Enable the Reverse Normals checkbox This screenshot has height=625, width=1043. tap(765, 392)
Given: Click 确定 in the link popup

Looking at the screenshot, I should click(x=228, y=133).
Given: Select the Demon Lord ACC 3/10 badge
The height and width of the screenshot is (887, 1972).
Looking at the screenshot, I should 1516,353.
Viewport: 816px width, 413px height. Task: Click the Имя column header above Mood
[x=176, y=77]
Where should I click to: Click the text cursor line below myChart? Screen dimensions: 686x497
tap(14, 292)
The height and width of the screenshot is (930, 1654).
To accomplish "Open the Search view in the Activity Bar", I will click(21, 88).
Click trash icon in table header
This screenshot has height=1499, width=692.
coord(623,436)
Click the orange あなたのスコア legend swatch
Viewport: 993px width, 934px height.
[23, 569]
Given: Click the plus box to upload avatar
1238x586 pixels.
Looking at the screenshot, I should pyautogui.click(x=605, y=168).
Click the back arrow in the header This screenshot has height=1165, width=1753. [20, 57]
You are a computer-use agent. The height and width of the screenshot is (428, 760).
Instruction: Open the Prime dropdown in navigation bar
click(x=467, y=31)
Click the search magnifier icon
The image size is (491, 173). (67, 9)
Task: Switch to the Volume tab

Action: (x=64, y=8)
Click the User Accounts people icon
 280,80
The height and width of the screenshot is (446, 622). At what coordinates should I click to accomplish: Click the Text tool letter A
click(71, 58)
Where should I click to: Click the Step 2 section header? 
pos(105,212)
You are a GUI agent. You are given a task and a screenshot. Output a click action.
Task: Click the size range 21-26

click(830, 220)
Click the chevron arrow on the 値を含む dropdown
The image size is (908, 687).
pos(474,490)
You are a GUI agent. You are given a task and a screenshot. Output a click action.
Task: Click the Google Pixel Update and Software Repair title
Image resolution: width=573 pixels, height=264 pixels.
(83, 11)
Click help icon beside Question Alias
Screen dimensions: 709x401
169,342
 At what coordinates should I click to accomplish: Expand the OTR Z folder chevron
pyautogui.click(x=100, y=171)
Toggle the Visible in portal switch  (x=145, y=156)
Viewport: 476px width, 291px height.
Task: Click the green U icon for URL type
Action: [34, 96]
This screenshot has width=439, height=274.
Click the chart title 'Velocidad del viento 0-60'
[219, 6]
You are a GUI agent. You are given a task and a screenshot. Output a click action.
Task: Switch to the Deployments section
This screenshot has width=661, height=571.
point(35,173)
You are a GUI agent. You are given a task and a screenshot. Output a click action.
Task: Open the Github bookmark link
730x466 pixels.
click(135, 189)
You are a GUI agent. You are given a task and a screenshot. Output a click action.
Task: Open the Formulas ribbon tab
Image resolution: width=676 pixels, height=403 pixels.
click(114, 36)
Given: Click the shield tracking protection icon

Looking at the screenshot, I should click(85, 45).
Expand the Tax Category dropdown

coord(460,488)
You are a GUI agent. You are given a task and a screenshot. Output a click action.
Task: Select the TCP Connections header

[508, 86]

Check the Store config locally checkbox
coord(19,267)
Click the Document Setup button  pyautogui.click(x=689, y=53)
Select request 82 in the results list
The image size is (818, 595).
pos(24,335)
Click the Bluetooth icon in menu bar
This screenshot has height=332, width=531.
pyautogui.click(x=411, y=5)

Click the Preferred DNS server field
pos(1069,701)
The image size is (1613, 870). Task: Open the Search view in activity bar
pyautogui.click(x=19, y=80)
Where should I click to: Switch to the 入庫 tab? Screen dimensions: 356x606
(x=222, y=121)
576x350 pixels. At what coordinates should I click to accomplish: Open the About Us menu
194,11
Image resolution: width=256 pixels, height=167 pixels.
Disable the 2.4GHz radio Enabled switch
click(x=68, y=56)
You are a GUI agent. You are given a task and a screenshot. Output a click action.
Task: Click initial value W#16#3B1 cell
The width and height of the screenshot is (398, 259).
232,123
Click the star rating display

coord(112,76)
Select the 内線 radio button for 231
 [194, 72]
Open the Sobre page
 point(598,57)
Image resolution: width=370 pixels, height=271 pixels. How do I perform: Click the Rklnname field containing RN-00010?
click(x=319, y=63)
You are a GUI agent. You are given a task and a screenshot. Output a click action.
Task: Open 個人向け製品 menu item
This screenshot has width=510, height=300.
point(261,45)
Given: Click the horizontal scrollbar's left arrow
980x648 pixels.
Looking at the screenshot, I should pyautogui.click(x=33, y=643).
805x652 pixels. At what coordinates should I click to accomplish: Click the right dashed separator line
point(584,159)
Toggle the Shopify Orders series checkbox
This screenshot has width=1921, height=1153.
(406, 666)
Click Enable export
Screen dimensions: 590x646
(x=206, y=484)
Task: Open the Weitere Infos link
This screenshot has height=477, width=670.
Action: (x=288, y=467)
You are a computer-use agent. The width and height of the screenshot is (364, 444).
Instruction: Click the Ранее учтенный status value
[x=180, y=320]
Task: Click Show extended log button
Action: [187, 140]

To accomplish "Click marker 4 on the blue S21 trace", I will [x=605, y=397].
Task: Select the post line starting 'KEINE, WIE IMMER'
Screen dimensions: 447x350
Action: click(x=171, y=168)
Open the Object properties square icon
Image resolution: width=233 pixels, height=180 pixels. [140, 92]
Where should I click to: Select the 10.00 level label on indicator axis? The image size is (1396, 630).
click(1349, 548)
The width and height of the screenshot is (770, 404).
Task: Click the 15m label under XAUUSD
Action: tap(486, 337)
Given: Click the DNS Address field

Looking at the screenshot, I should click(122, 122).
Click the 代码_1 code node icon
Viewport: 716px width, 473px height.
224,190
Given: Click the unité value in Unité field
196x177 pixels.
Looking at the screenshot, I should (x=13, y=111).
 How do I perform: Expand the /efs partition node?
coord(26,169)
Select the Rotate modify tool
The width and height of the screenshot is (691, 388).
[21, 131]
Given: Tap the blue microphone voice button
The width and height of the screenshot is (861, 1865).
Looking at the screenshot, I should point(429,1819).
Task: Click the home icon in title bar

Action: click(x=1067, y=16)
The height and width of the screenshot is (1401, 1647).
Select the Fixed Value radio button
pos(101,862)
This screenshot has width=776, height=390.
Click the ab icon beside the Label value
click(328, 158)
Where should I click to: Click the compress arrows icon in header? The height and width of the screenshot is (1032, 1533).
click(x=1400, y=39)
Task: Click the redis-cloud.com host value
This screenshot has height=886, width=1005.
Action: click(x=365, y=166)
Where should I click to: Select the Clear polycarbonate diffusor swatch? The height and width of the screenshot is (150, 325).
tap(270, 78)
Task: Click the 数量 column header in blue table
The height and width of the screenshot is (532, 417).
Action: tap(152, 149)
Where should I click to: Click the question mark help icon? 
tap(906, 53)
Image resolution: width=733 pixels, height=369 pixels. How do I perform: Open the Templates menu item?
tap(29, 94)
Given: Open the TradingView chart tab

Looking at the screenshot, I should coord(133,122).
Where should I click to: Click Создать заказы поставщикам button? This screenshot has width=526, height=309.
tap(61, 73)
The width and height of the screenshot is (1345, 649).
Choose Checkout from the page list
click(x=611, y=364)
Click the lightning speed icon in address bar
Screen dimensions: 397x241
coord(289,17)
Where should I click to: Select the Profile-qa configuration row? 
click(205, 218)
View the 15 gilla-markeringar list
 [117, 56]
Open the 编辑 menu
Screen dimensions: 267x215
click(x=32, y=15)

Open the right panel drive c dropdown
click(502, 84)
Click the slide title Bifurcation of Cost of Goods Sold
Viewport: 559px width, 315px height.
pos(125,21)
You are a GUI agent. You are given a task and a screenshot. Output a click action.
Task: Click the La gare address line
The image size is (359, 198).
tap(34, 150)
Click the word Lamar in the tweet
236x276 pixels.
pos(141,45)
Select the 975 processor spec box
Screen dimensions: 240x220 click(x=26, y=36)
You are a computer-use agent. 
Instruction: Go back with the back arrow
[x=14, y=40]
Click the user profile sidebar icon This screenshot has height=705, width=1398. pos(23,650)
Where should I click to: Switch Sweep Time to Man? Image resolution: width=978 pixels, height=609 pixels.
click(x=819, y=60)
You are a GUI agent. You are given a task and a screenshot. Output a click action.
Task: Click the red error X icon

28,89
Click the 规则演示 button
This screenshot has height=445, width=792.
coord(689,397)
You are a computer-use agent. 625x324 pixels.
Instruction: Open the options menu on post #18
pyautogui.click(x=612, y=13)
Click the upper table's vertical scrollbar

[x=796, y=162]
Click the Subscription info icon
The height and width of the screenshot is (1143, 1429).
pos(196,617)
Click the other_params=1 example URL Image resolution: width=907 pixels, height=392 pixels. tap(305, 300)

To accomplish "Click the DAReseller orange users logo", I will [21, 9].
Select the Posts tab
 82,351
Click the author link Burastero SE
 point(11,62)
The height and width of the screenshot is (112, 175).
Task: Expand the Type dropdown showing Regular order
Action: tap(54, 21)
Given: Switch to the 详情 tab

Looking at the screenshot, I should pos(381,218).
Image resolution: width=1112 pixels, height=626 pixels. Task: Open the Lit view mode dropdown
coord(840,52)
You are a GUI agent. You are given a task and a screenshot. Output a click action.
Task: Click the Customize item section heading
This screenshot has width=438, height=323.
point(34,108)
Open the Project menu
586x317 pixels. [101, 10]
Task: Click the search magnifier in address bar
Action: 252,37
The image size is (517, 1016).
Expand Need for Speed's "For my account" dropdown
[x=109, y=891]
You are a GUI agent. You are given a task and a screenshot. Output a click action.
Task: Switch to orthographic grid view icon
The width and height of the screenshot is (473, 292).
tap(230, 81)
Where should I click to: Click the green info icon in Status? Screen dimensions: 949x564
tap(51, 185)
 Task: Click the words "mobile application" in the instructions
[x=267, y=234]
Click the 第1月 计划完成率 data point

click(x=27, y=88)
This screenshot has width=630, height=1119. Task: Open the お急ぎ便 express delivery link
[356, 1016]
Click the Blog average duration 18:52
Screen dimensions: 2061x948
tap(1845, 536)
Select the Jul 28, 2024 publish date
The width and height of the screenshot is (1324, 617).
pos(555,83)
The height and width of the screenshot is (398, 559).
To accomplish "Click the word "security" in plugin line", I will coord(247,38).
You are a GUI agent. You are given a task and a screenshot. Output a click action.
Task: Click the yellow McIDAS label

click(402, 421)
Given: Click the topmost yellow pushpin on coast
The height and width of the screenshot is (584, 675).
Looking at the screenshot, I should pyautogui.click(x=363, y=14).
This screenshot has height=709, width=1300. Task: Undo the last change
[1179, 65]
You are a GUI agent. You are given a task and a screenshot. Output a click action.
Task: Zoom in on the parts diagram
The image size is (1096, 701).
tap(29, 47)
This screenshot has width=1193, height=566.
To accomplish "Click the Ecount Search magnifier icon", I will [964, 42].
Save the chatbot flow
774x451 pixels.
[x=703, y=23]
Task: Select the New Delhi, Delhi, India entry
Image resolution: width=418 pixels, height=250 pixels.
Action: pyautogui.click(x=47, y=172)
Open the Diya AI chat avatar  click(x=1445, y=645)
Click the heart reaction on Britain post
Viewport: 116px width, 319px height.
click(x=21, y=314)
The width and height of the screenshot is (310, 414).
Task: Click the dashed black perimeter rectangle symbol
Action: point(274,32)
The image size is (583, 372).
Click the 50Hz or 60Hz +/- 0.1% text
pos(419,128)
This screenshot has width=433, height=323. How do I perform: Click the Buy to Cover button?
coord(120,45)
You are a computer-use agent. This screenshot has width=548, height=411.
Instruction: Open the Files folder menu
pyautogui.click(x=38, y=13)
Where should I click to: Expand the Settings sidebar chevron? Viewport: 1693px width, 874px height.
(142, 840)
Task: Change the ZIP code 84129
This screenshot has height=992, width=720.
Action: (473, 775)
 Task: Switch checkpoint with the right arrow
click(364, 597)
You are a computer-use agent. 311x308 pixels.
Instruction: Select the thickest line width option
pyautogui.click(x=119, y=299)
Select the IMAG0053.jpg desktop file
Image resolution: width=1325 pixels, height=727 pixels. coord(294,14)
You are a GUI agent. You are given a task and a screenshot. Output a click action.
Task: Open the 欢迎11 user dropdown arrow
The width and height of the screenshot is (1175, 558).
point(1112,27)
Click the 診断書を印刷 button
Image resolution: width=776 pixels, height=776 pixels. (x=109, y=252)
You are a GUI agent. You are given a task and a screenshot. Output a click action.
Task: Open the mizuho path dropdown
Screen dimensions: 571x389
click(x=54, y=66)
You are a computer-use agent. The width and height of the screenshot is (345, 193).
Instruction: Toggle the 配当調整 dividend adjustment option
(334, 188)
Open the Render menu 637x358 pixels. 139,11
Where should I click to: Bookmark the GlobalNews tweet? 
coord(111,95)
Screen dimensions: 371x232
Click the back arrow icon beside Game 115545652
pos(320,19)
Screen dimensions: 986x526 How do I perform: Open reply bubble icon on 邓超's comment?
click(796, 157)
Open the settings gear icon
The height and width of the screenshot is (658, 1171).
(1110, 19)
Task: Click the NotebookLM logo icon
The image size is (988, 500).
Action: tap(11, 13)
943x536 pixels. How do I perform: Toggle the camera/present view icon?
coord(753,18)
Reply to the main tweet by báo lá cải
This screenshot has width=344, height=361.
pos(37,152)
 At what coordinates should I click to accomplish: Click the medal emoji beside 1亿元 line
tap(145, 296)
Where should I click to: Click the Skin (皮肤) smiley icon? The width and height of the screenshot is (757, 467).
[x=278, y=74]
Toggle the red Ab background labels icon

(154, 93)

----------

- [To do]: Copy verbatim the stretch of the material from its first line through the line containing "tap(14, 292)".

- [Response to the task]:
Enable the Reverse Normals checkbox This screenshot has height=625, width=1043. tap(765, 392)
Given: Click 确定 in the link popup

Looking at the screenshot, I should click(x=228, y=133).
Given: Select the Demon Lord ACC 3/10 badge
The height and width of the screenshot is (887, 1972).
Looking at the screenshot, I should 1516,353.
Viewport: 816px width, 413px height. Task: Click the Имя column header above Mood
[x=176, y=77]
Where should I click to: Click the text cursor line below myChart? Screen dimensions: 686x497
tap(14, 292)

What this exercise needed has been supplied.